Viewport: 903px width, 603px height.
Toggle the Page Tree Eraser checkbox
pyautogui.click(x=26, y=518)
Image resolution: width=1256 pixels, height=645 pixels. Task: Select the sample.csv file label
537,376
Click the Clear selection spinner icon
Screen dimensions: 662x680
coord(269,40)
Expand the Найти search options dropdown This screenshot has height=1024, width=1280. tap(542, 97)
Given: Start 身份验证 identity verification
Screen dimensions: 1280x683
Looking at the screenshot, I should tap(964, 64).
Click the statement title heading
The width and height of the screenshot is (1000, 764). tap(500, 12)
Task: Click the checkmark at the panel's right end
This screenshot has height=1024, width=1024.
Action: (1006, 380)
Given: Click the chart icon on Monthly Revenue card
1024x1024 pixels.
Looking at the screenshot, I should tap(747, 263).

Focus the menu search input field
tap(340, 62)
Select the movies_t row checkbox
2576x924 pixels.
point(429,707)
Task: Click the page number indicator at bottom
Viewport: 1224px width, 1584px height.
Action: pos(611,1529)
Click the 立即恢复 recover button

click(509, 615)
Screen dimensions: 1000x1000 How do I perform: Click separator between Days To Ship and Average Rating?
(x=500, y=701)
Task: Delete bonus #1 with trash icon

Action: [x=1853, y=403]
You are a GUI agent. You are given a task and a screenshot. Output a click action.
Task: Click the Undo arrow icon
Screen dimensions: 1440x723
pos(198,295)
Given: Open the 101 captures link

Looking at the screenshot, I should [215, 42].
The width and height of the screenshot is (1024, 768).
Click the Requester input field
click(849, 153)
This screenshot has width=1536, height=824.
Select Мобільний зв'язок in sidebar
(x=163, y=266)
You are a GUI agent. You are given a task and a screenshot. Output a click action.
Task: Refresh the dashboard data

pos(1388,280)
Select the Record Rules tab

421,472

———

_THE TASK_:
Repeat each record above precisely as written.

_RESPONSE_:
Viewport: 903px width, 603px height.
Toggle the Page Tree Eraser checkbox
pyautogui.click(x=26, y=518)
Image resolution: width=1256 pixels, height=645 pixels. Task: Select the sample.csv file label
537,376
Click the Clear selection spinner icon
Screen dimensions: 662x680
coord(269,40)
Expand the Найти search options dropdown This screenshot has height=1024, width=1280. tap(542, 97)
Given: Start 身份验证 identity verification
Screen dimensions: 1280x683
Looking at the screenshot, I should tap(964, 64).
Click the statement title heading
The width and height of the screenshot is (1000, 764). tap(500, 12)
Task: Click the checkmark at the panel's right end
This screenshot has height=1024, width=1024.
Action: (1006, 380)
Given: Click the chart icon on Monthly Revenue card
1024x1024 pixels.
Looking at the screenshot, I should tap(747, 263).

Focus the menu search input field
tap(340, 62)
Select the movies_t row checkbox
2576x924 pixels.
point(429,707)
Task: Click the page number indicator at bottom
Viewport: 1224px width, 1584px height.
Action: pos(611,1529)
Click the 立即恢复 recover button

click(509, 615)
Screen dimensions: 1000x1000 How do I perform: Click separator between Days To Ship and Average Rating?
(x=500, y=701)
Task: Delete bonus #1 with trash icon

Action: [x=1853, y=403]
You are a GUI agent. You are given a task and a screenshot. Output a click action.
Task: Click the Undo arrow icon
Screen dimensions: 1440x723
pos(198,295)
Given: Open the 101 captures link

Looking at the screenshot, I should [215, 42].
The width and height of the screenshot is (1024, 768).
Click the Requester input field
click(849, 153)
This screenshot has width=1536, height=824.
Select Мобільний зв'язок in sidebar
(x=163, y=266)
You are a GUI agent. You are given a task and a screenshot. Output a click action.
Task: Refresh the dashboard data

pos(1388,280)
Select the Record Rules tab

421,472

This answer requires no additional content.